Hürol Dağdelen

Korkmak, yenilgiyi kabul etmektir...

Geçmişte yolda yürürken karşımdan gelen iyi giyimli bir adamın, cebinden birkaç saat çıkarıp "senin için çaldım abi, fiyatı uygun" diye, çalıntı malını satmaya çalışması "inanılmaz" gelmişti bana...
Çünkü, böylesine "pişkinliğe" hazır değildim o zaman...
Benim büyüdüğüm yıllarda, sevgi ve saygı vardı, mutluluk ulaşılmaz değil, bizzat insanın içinde yaşıyordu.
Para bile o kadar "efendi" değildi. İnsan en yüce değerdi ve emek, az da olsa "sürdürülebilir" bir toplumsal görevdi.
Hırsızlık, insanlık suçuydu.
Atatürk bir vatan kahramanı, tartışılmaz dünya bir lideri, Türk bayrağı da namustu.
***
Günümüz artık öyle değil...
Türk insanı, müthiş bir değişim geçiriyor. Artık daha bencil, daha vahşi, atalarına da saygısız...
Bu yüzden hazıra alışmış, eskilerin deyimiyle "Rabbena, hep bana" yaşam stilini benimsemiş bir dünya görüşü sardı her yanımızı...
Başı sıkışınca mafyaya bulaşan, emek hırsızlığını çağın gereği (!) olarak gören, konuşmak yerine şiddeti tercih eden, efendiliği pısırıklık olarak görüp dayılanan, korkutan, ürküten sevimsiz insanlar türedi etrafımızda...
İstesek de istemesek de gerçek bu...
Ötesi yok.
Hesap sormadığımız, korkup duygularımızı bastırdığımız sürece de, beynimize, vücudumuza, yaşamımıza hükmeden bu zihniyet, daha da cesaretlenecek bu gidişle...
***
Geçen gün hem gazetemde okudum, hem de bir dostumdan dinledim; İzmir'in varoşları, adeta kurtarılmış bölgeler haline gelmiş...
Özellikle Kadifekale ve civarında yaşayan halk korku içinde...
Belediye otobüsleri, bazı semtlerin son duraklarını artık es geçiyor. Yani içi öğrenci dolu otobüslerin şoförleri, can korkusuyla çocukları son durağa gelmeden indirip geri dönüyor.

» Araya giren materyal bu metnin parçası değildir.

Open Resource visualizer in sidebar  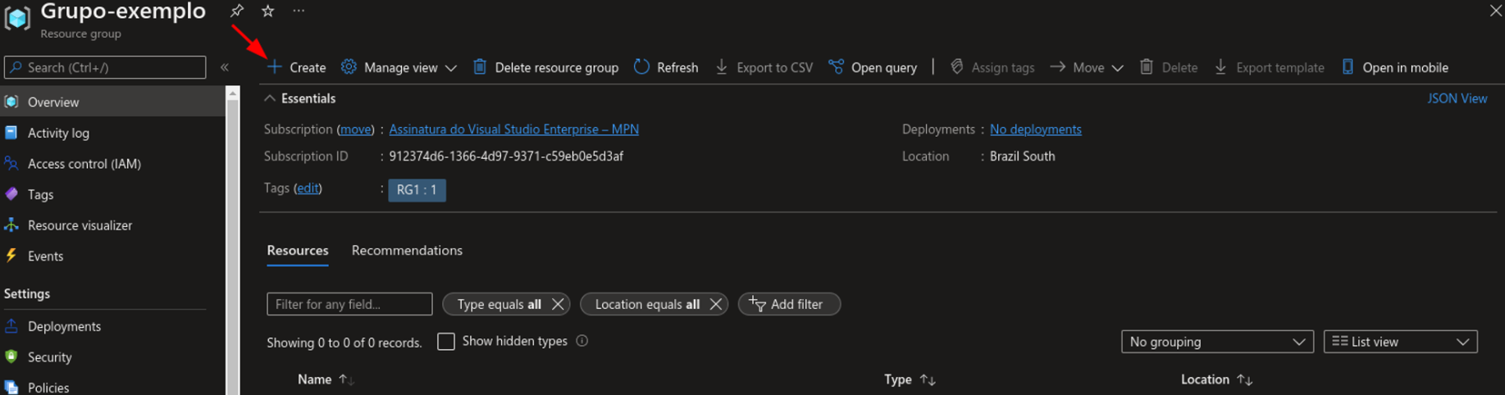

Çocuklar, akşamın o karanlığında, her türlü tehlikeye açık, yüreği titreye titreye evine gitmeye çalışıyor.
Sözünü ettiğim yer, eski Kaynak yani Hasan Özdemir Mahallesi ve civarı...
Bir başka iddia da, yıllardır o bölgede yaşayan ve her fırsatta camına, balkonuna Türk bayrağı asan insanların, son yıllarda dayak ve ölüm korkusuyla değil asmayı, bayrağının adını bile anmayı unuttukları...
Koca İzmir'de hem de... Barış ve hoşgörü kentinde...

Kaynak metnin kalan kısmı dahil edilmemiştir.